Essa mudança é visível em diversos setores. No ramo de bebidas, redes como Mixue, Molly Tea e Chagee estão atraindo multidões não apenas na Ásia, mas também em cidades como Londres, Sydney e Los Angeles. A Mixue, por exemplo, já opera mais lojas globalmente do que gigantes como McDonald's ou Starbucks.
No varejo, a Miniso utiliza seu know-how de produção e licenciamentos com marcas como Disney e Marvel para operar em mais da metade dos países do mundo. Já no setor esportivo, a Anta consolidou-se como a terceira maior marca do planeta, atrás apenas de Nike e Adidas, expandindo sua presença através da aquisição de marcas internacionais como Salomon e Wilson.
Um dos exemplos mais emblemáticos dessa transição é a BYD, que superou a Tesla como a maior fabricante de veículos elétricos (VEs) do mundo. Além da produção de carros, a empresa está construindo um ecossistema completo, desenvolvendo sistemas de carregamento ultrarrápido para ampliar a autonomia dos veículos em poucos minutos.
A necessidade de expansão global é impulsionada por fatores internos. A desaceleração da economia chinesa, a concorrência doméstica feroz e o declínio da taxa de natalidade forçaram as empresas a buscar novos mercados. Essa pressão é tão forte que marcas estrangeiras estão perdendo espaço dentro da própria China; a Starbucks, por exemplo, viu sua fatia de mercado cair drasticamente diante do avanço da rede local Luckin Coffee.

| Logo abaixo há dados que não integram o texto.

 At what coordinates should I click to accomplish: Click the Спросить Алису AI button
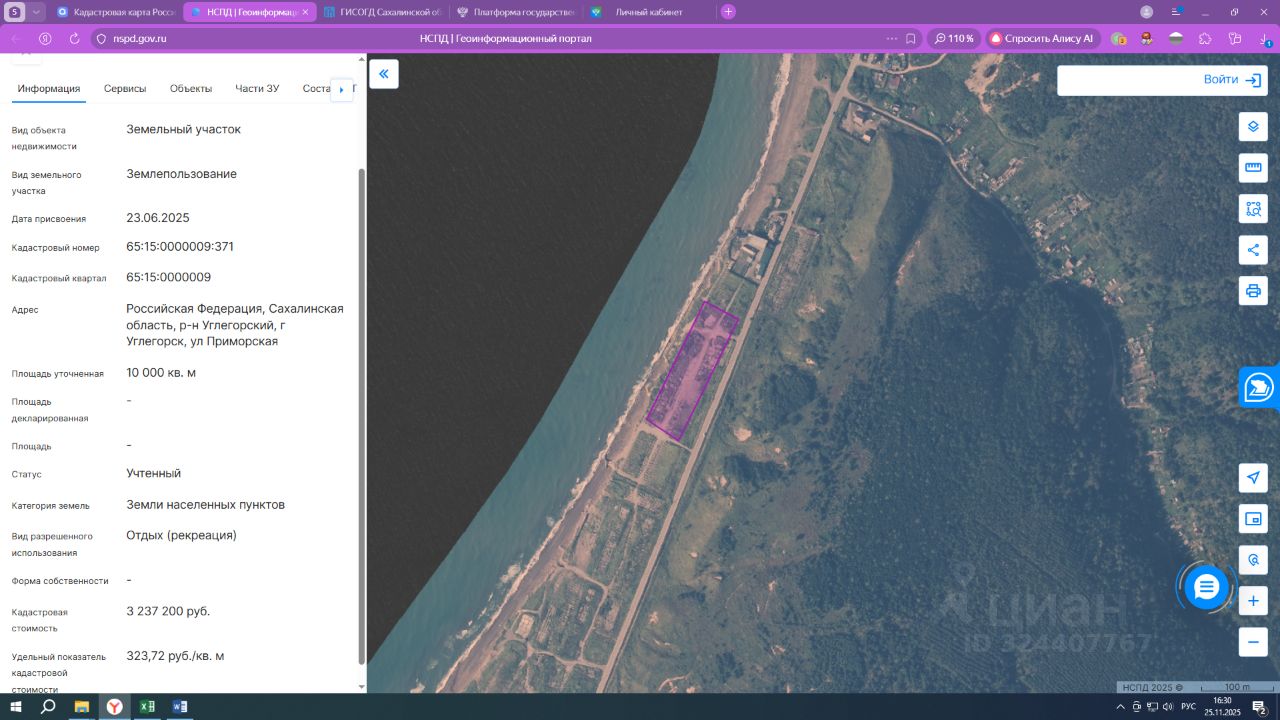pos(1041,39)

Para mitigar riscos, muitas empresas utilizam o sudeste asiático como campo de testes antes de avançarem para o Ocidente. A rede de restaurantes Haidilao é um exemplo, adaptando seus menus e buscando certificações religiosas, como a halal, para entrar em mercados muçulmanos no Oriente Médio.

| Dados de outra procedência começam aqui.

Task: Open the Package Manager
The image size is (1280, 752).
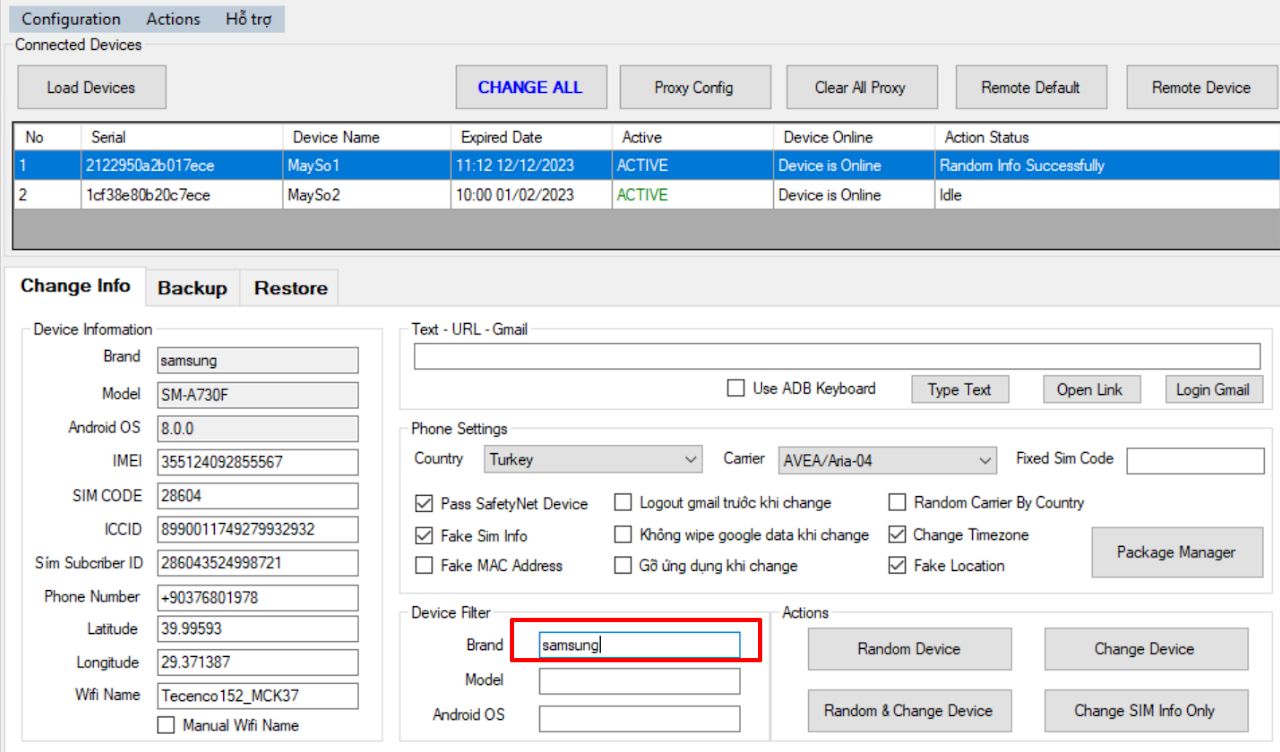Action: pos(1175,552)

Embora a percepção do Made in China esteja evoluindo de "produto barato" para "inovação e design moderno", os desafios permanecem. Tarifas de importação, tensões políticas e preocupações com a segurança de dados continuam a ser barreiras significativas, como observado nos casos de Huawei e TikTok.
Apesar dos obstáculos, a trajetória é definitiva: as empresas chinesas não competem mais apenas pelo preço, mas sim pela capacidade de inovar, adaptar-se culturalmente e superar concorrentes globais estabelecidos.
Referência: Informações adaptadas de G1.